Screenshot grounding data

=== Begin Enclosure ===

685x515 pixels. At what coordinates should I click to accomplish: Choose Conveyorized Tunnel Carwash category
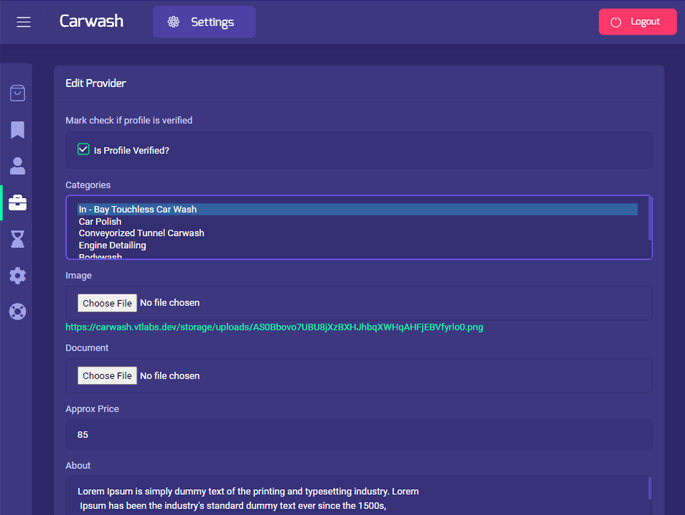click(x=141, y=233)
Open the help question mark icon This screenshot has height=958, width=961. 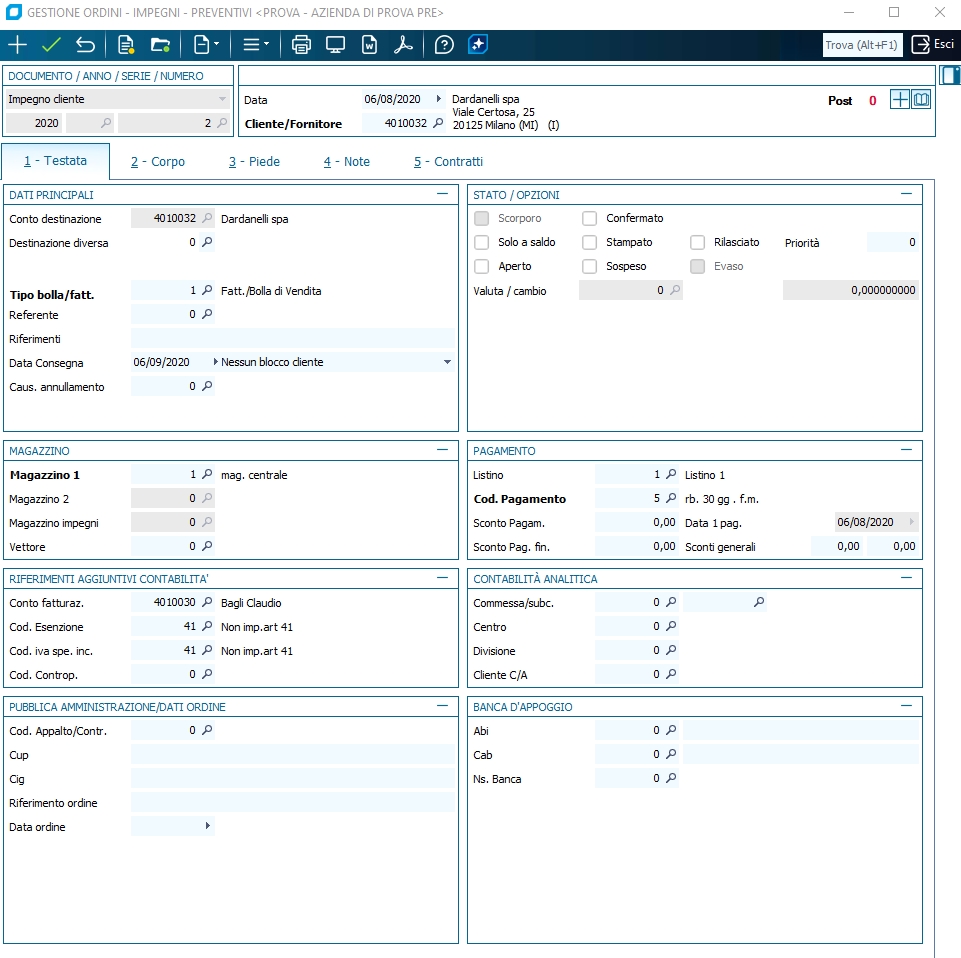[x=444, y=45]
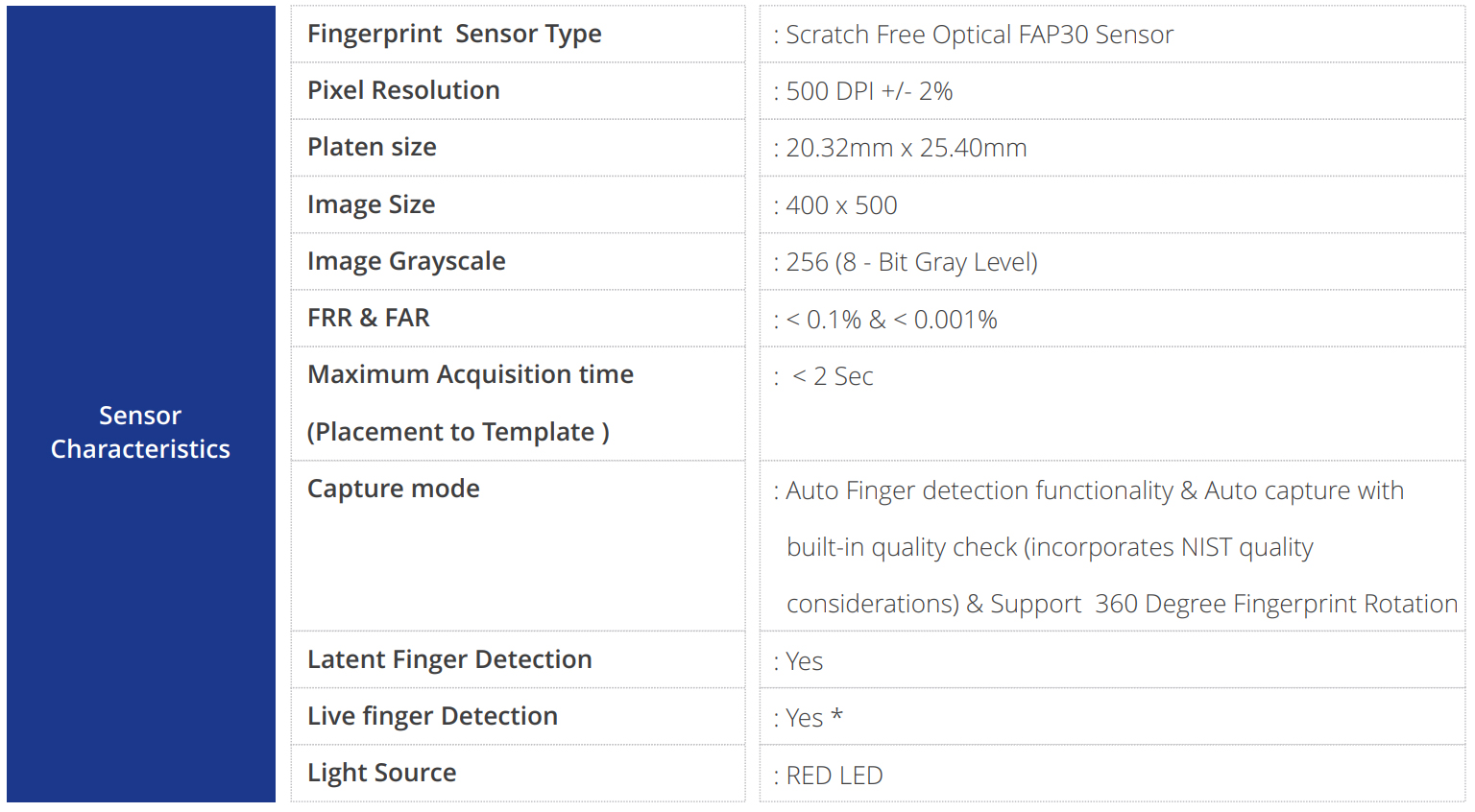Select the Platen size label
Viewport: 1475px width, 812px height.
pos(372,148)
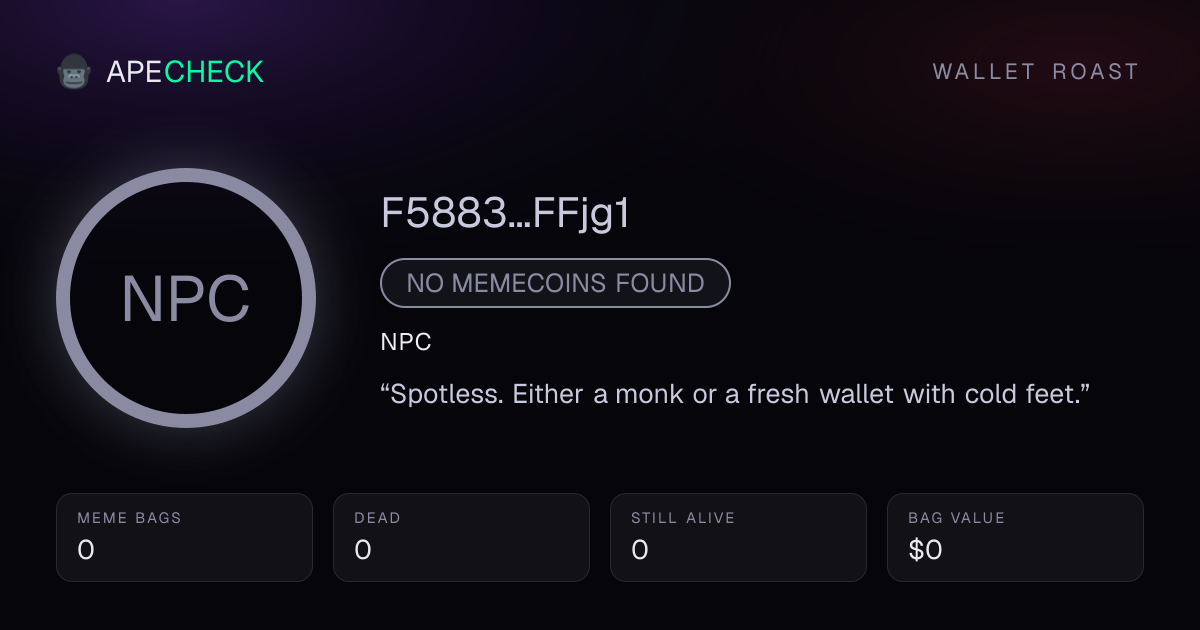Open the BAG VALUE stat card
The width and height of the screenshot is (1200, 630).
click(x=1015, y=538)
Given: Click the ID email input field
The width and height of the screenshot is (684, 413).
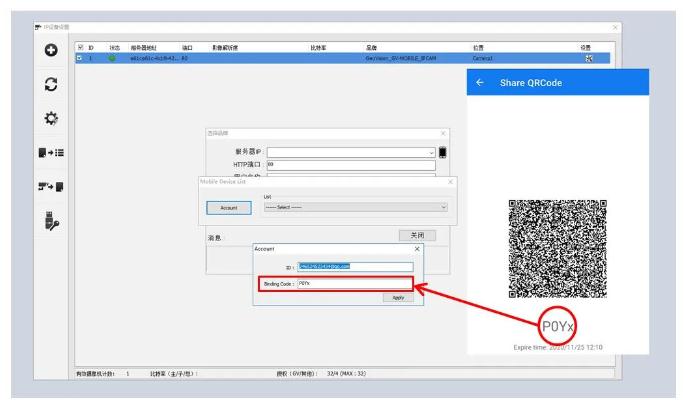Looking at the screenshot, I should point(354,266).
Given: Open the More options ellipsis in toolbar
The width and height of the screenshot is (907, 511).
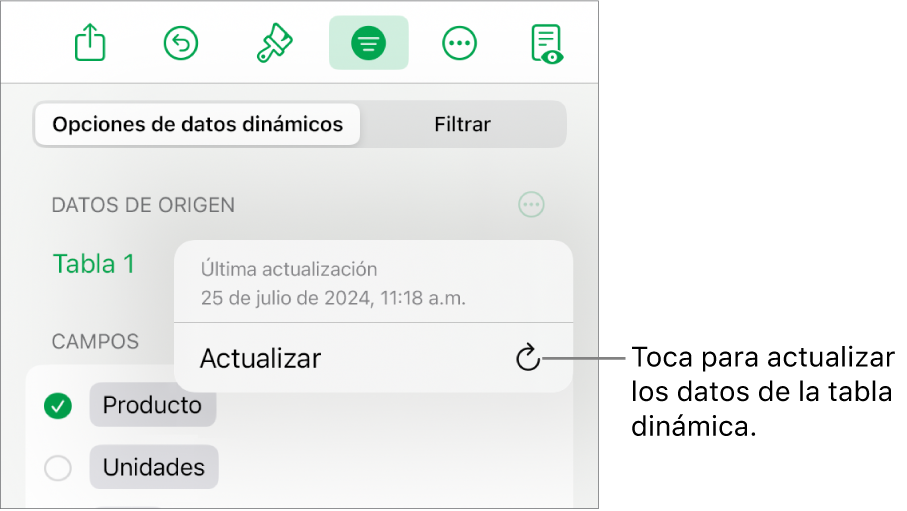Looking at the screenshot, I should pyautogui.click(x=459, y=43).
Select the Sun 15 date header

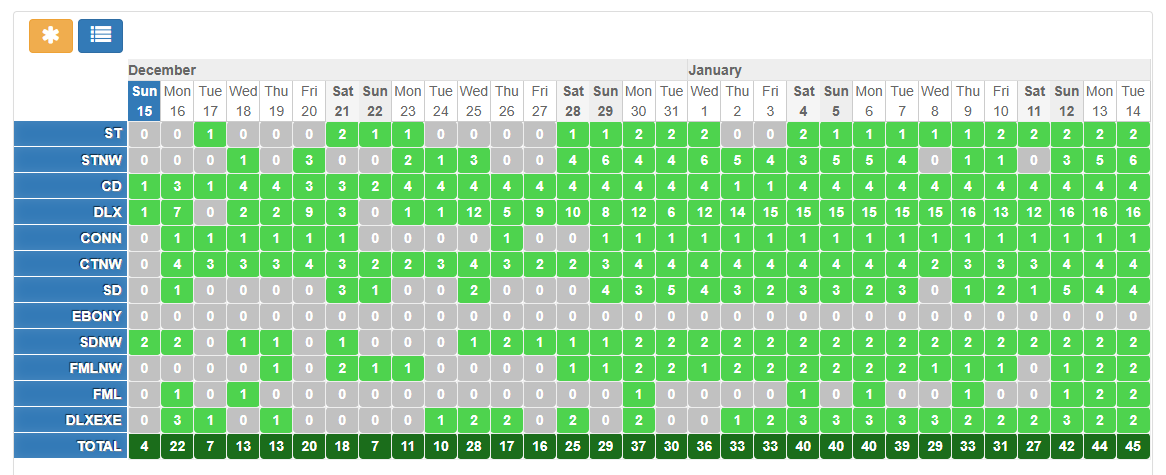tap(144, 100)
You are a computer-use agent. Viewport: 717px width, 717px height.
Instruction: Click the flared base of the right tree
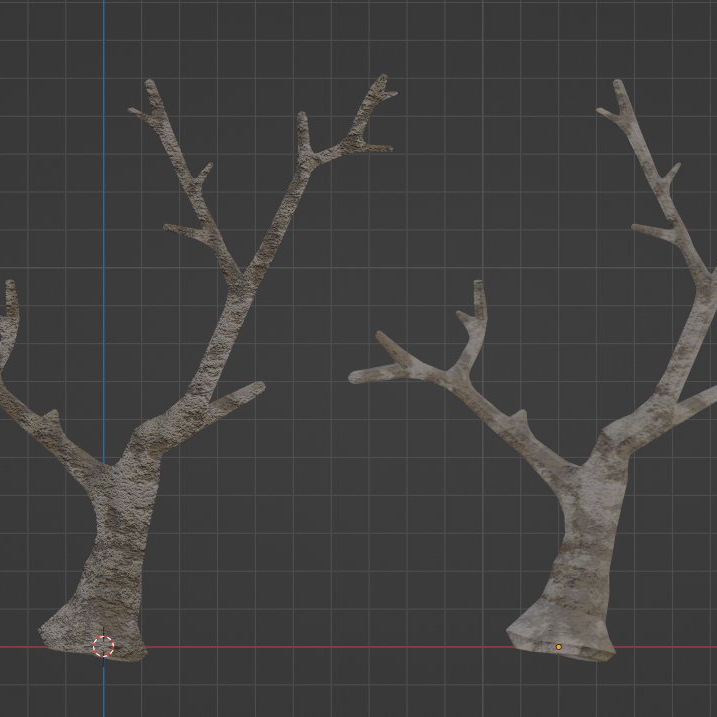click(560, 636)
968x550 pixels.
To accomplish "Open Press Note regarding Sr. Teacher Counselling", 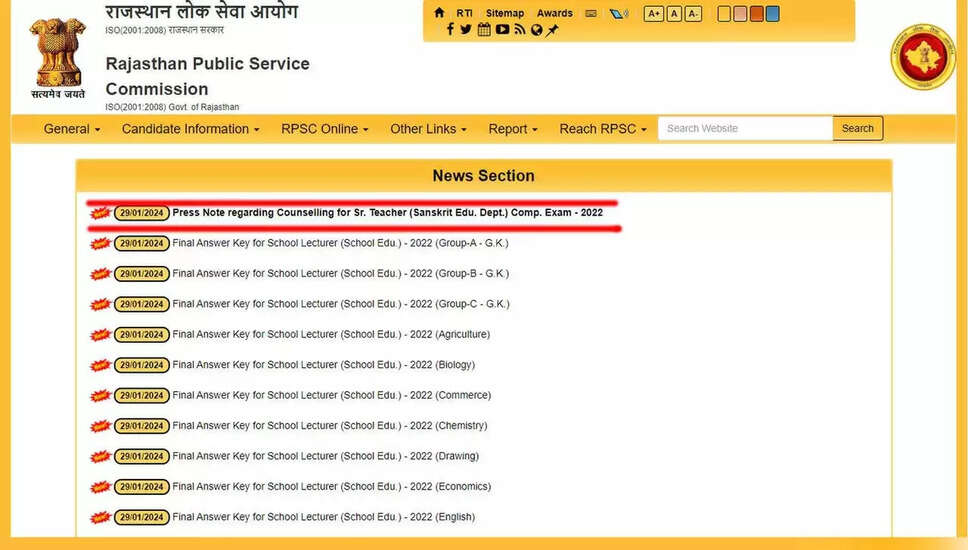I will [387, 213].
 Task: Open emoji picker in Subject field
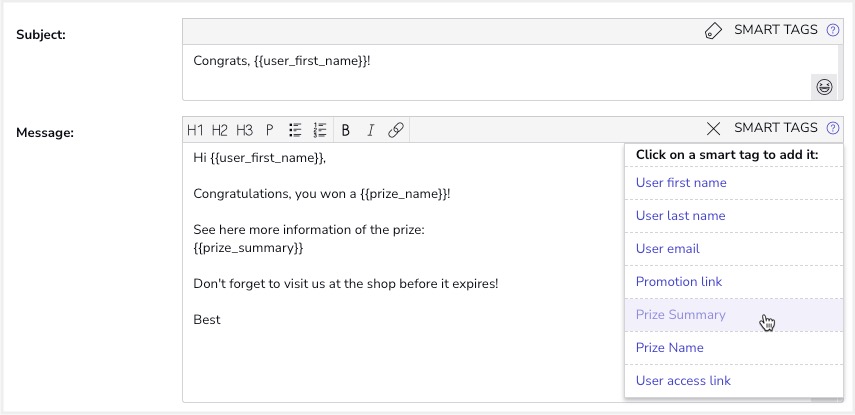[x=824, y=87]
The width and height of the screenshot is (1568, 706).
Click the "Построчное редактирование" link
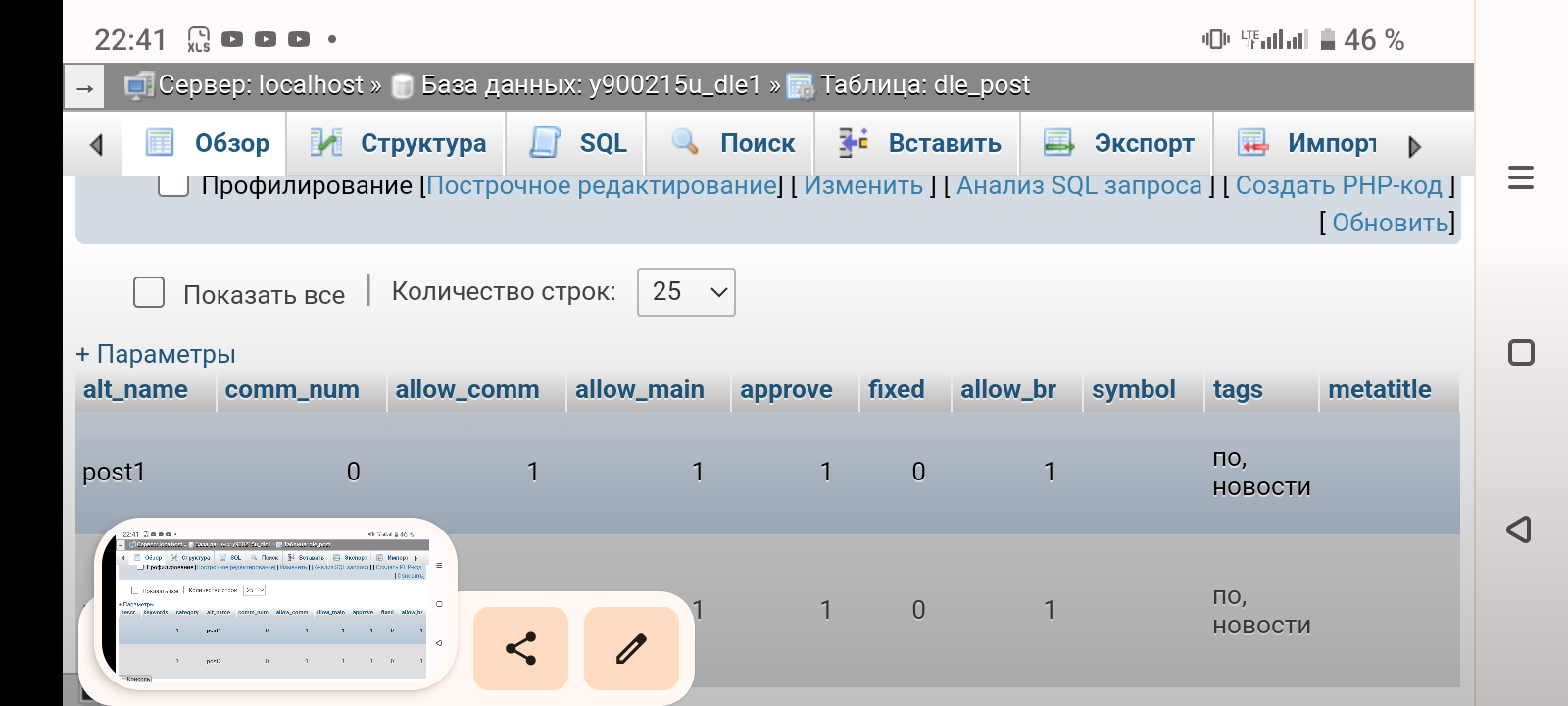click(602, 185)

=== End Enclosure ===

Brief
Among the records above, locate the line containing "Given: Open the" and the line containing "You are a computer-use", then transcribe exactly the lines starting at the first and ending at the second, with no pictures.

Reply
Given: Open the More options ellipsis in toolbar
The width and height of the screenshot is (907, 511).
Looking at the screenshot, I should pyautogui.click(x=459, y=43).
Select the Sun 15 date header

tap(144, 100)
You are a computer-use agent. Viewport: 717px width, 717px height.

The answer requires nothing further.